At hospitals across the U.S., it is not uncommon to hear the strains of an acoustic guitar or the sound of singing in the hallways. Vanderbilt Children’s hospital in Nashville, Tenn. Is one such hospital and it is because the healing power of music is being put to good use there.
Musicians on Call, a group dedicated to bringing music to patients’ bedsides, provides a break from the monotony of a hospital stay but it is also much more than that.
Everyone within earshot of the music is touched, patients, families, staff, even the volunteers themselves. Bedridden patients often, smile, sing along or even dance in their beds.
The program currently provides its services in hospitals in Los Angeles, Miami, New York, Nashville, Philadelphia and Washington D.C. Most participants are local musicians but a few celebrity musicians have heard the call to service, too.
Darius Rucker, the one-time frontman for Hootie and the Blowfish is one of the group’s volunteers. Rucker is now enjoying a solo career as a country music singer. He describes singing for sick children confined to the hospital as an emotional experience.
No matter how difficult it is at times, Rucker continues because he knows it helps the kids. He says sometimes, he has to take a moment after leaving a child’s room so he doesn’t go into the next room crying.

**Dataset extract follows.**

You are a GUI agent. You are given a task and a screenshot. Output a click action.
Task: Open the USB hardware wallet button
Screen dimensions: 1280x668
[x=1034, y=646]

Leslie Faerstein, the executive director of Musicians on Call say the music has physiological benefits for the patients. She says medical professionals have noted reduced stress, lower blood pressure and even pain control as a result of the performances. Needless to say, the music also provides a much-needed morale boost for patients, family and staff.
Faerstein says once a musician has participated in the program and seen firsthand what it can do; they realize how incredible the experience is for the patient and themselves.
According to Rucker, once you’ve done it, it’s amazing and you can’t say no when you’re asked again.